2 F.2d 817 | 3rd Cir. | 1924
When running a boat loaded with whisky inside of Sandy Hook, Linden, Coose and Philbrook were overtaken by two inspectors of customs and arrested. 296 F. 104. An indictment containing six counts was found against them. The fourth count charged conspiracy (under section 37 of the Criminal Code, Comp. Stat. § 10201) to possess and transport intoxicating liquors in violation of the National Prohibition Act (41 Stat. 305, Comp. Stat. Ann. Supp. 1923, § 1013814 et seq.), and the sixth charged the unlawful possession of intoxicating liquors in violation of the same Act. A nolle prosequi was entered to the first, second, third and fifth counts and the defendants went to trial on the other two. The jury rendered a verdict of guilty under the sixth count and stated they could not agree on the fourth count. The court accepted the verdict and discharged the jury. Later, the defendants were again brought to trial on the fourth count and convicted.
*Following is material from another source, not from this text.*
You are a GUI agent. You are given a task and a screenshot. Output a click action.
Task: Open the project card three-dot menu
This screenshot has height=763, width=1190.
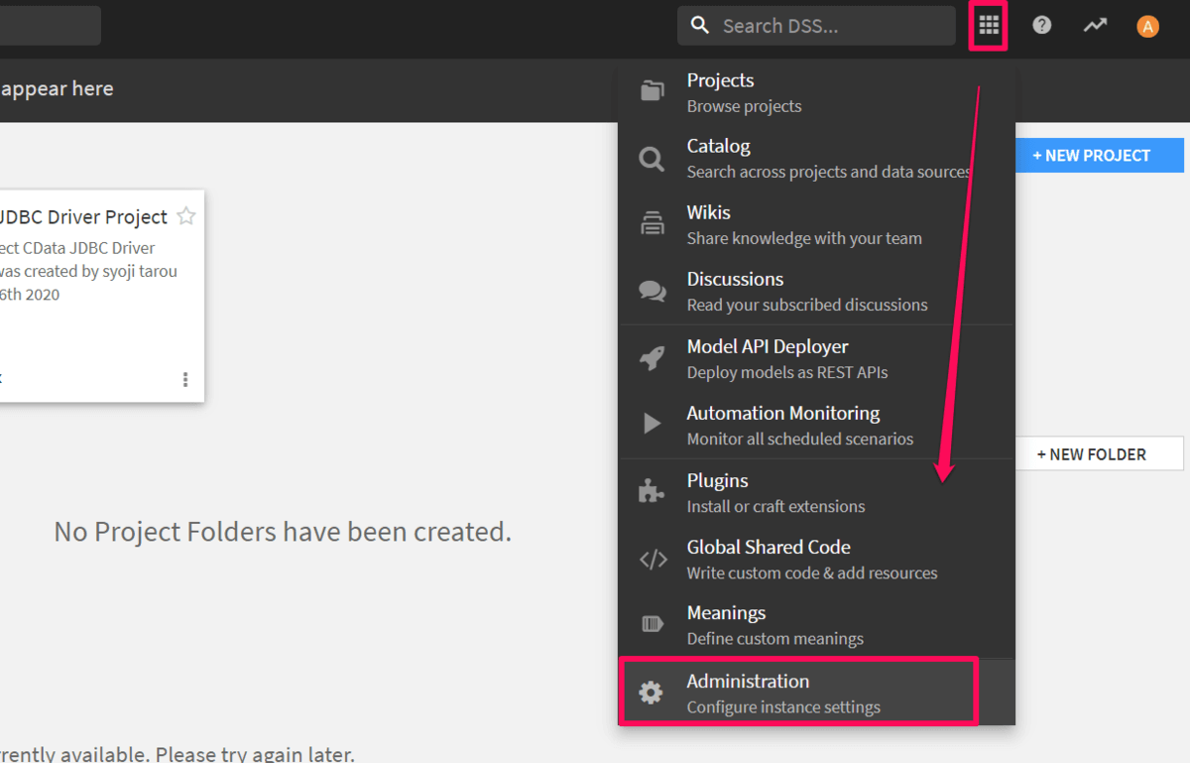(185, 380)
Prosecuting this writ of error, the defendants say the judgment is void because it is the second judgment on the same indictment under which they have twice been put, in jeopardy. True, they were twice tried on the same indictment but only once convicted on separate counts. Notwithstanding the jury at the first trial disagreed on the fourth count, it convicted the defendants on the sixth count. There can be no question of the validity of this conviction. Selvester v. United States, 170 U. S. 262, 18 S. Ct. 580, 42 L. Ed. 1029. Nor is there any question (on this ground) of the validity of the later conviction under the fourth count for the reason that each count charged a separate offense, and for the further reason that the defendants were not placed in jeopardy by the failure of the jury at the first trial to agree on that count or by the action of the court in discharging the jury because of their disagreement. 8 R. C. L. 153, 157.
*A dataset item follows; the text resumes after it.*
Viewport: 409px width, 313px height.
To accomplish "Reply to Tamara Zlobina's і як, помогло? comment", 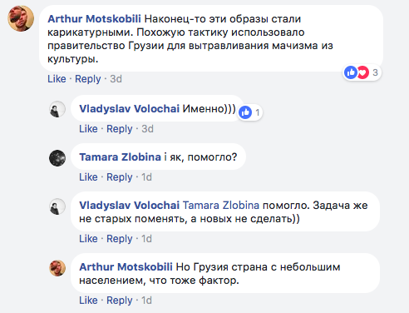I will pyautogui.click(x=120, y=177).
Continuing their assertion of former jeopardy the defendants maintain that the offense of conspiring to possess liquor unlawfully and the offense of possessing liquor unlawfully are of common origin, that trial for one involves jeopardy in the trial for the other and that, accordingly, conviction of the lesser offense disposes of the greater offense. The crimes are not of common origin for one arises from the Criminal Code and the other from the National Prohibition Act. Moreover, it is definitely settled that a conspiracy to commit a crime is a different offense from the crime that is the object of the conspiracy. United States v. Rabinowich, 238 U. S. 78, 85, 35 S. Ct. 682, 59 L. Ed. 1211. “Liability for conspiracy is not taken away by its success—that is, by the accomplishment of the substantive offense at which the conspiracy aims.” Heike v. United States, 227 U. S. 131, 144, 33 S. Ct. 226, 229 (Ann. Cas. 1914C, 128); United States v. Mitchell (C. C. A.) 229 F. 357, 362; Goukler v. United States (C. C. A.) 294 F. 274.
On the assignments charging error to (he court in refusing the defendant’s motion for
The real trouble in this ease arose out of a manifest inadvertence on the part of the trial court in charging the jury. After reciting the charge and stating the facts the learned trial court quoted section 33, tit. 2, of the National Prohibition Act (Comp. Stat. Ann. Supp. 1923, § 10138½t) which provides that the possession of liquor, unless lawfully permitted, "shall be prima facie evidence that such liquor is kept for the purpose of being” disposed of in violation of the Act "and the burden of proof shall be upon the possessor in any action concerning the same to prove that such liquor was lawfully acquired, possessed, and used.” The court then instructed the jury on the crime of conspiracy and submitted the case.
If the defendants had been on trial under the sixth count of the indictment charging the unlawful possession of liquor, the reading of section 33 of the National Prohibition Act would have been a proper instruction as to the evidential effect of the possession of liquor and, accordingly, as to where lay the burden of proving the guilt or innocence of the accused. But the defendants were not being tried for the unlawful possession of liquor, an offense under the National Prohibition Act; they were on trial for conspiracy to violate a law of the United States, a crime defined by section 37 of the Criminal Code. Though the objective offense of the conspiracy was a violation of the National Prohibition Act, the statutory rule of evidence prescribed by section 33 of that Act does not extend to a crime under the Criminal Code. This provision of the law does not make the possession of liquor prima facie evidence of conspiracy or cast upon the possessor the burden of proving his possession lawful in order to prove himself innocent of conspiracy. The inevitable effect of quoting section 33 of the National Prohibition Act as the rule of evidence in this trial for conspiracy under the Criminal Code, coupled with the court’s omission to give any instruction on the rule of evidence and where lay the burden of proof in a conspiracy ease was to leave the jury with an incorrect impression that the burden of proof had shifted from the Government to the defendants and that unless they could show their possession of the liquor was lawful they must be convicted of conspiracy. And this is what happened. In this situation we are constrained to find error and, accordingly, reverse the judgment below and direct a new trial.